The rest of the tribe finds Grunt in Snarl's lair, but Grunt's feet and one of his arms have already been eaten. Snarl is asleep, leading the tribe to believe that they can rescue Grunt and leave without having to deal with the predator. However, Jemilla and Zazzalil enter the cave loudly and cause Snarl to reawaken. When Emberly's plan to wave the painting at him doesn't work, Jemilla and Zazzalil attempt to stab Snarl through the eyes with their spears. They both miss and hit their spears against the cave wall, creating sparks. Zazzalil realizes this is how fire is made and bangs the sharpened stones from their spears together, creating a fire that sets Snarl ablaze, killing him. Jemilla congratulates Zazzalil for making fire and the tribe is in awe. Suddenly, Chorn reveals itself to be an alien of a species that seeded life on Earth. It was charged with testing humanity and declares the lightning bolt that hit Zazzalil's spear to make the first fire was actually a photon beam from its ship. It admonishes the tribe not to let new inventions make them arrogant, and restores Grunt's arm, though it is incapable of doing the same to his feet. It then gives the whole tribe its vast alien knowledge including the future of all humanity ("Chorn"), sending them into spasms. When the tribe awakens, they sing and dance; Zazzalil and Jemilla propose to each other, and Jemilla promises to give new ideas a try before dismissing them. The tribe finds comfort in their larger understanding of the world ("Finale").

==Musical numbers==

- Act I
- "Fire" – Ensemble
- "We Are People Now" – Ensemble
- "We Got Work to Do" – Zazzalil, Jemilla, and Ensemble
- "What If?" – Zazzalil
- "Welcome to the Stone Age" – Ensemble
- "Just a Taste" – Emberly and Grunt
- "Duck Is Lord" – Ducker and Ensemble*
- "The Night Belongs to Snarl" – Smelly-Balls, Schwoopsie, Ducker, Tiblyn, and Ensemble
- "Into the Night" – Zazzalil and Ensemble
- "The Night Belongs to Us" – Zazzalil, Jemilla, and Ensemble

- Act II
- "Climate Change" – Zazzalil and Ensemble
- "Jemilla's Lament" – Jemilla
- "Paint Me" – Grunt and Emberly
- "Ouch My Butt" – Ensemble
- "Backfire" – Zazzalil and Ensemble
- "Together" – Zazzalil and Jemilla
- "Chorn" – Chorn and Ensemble
- "Finale (Make the Most of It)" – Ensemble

- Not included in the cast album

== Cast and characters ==

| Character | Chicago (2016) |
|---|---|
| Zazzalil | Lauren Lopez |
| Jemilla | Meredith Stepien |
| Keeri | Denise Donovan |
| Molag | Lauren Walker |
| Emberly | Rachael Soglin |
| Grunt | Joey Richter |
| Schwoopsie | Jaime Lyn Beatty |
| Ducker | Joseph Walker |
| Tiblyn | Tiffany Williams |
| Smelly-Balls | Brian Holden |
| Chorn | Jamie Burns |
| Clark Baxtresser | Clark Baxtresser |

==Critical response==
The musical received generally positive reviews.

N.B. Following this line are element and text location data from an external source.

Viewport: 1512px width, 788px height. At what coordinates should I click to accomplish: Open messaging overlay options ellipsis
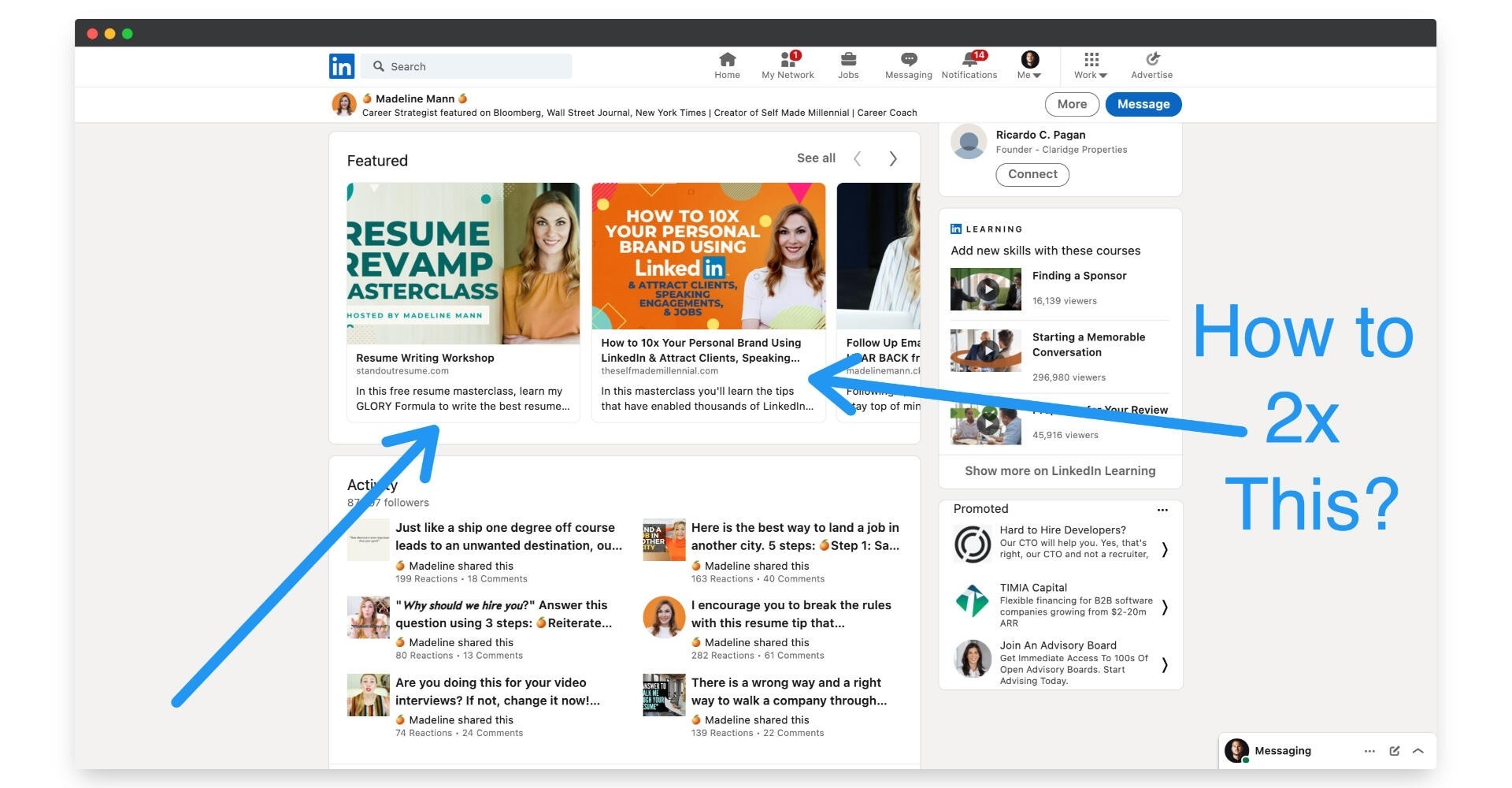(1369, 751)
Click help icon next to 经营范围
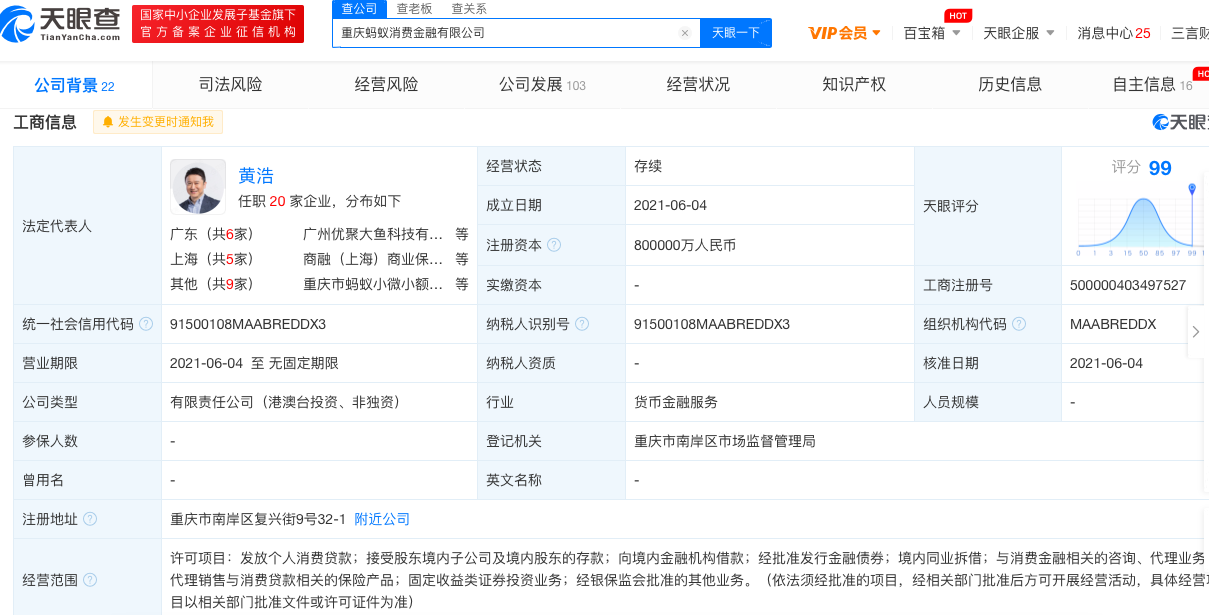Screen dimensions: 1209x615 tap(90, 580)
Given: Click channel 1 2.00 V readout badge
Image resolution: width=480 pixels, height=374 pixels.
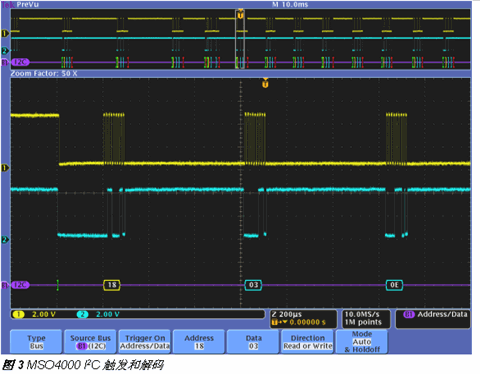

Online source Hypable hosts a guest-written review that is generally positive. Reviewer Julia Delbel praises the female-led cast in particular: "Firebringer provides a refreshing change[...] by skipping right to the part where no one has to question women’s rights because they just exist." Nina Metz of the Chicago Tribune is also positive in this aspect: "The women are in charge here, but you will find nothing so obvious as a girl power anthem in the score. The show simply takes it as a given. That's pretty great." Christopher Kidder-Mostrom of Theatre by Numbers gives a positive review, praising the show as a "tightly scripted piece" with "solid melodies, harmonies, and even clever rhyme schemes."

A clip of the beginning of the song "We've Got Work To Do," specifically Zazzalil's refrain "I don't really wanna do the work today" went viral a few months after the musical was released, and was even parodied by the cast of The Book of Mormon.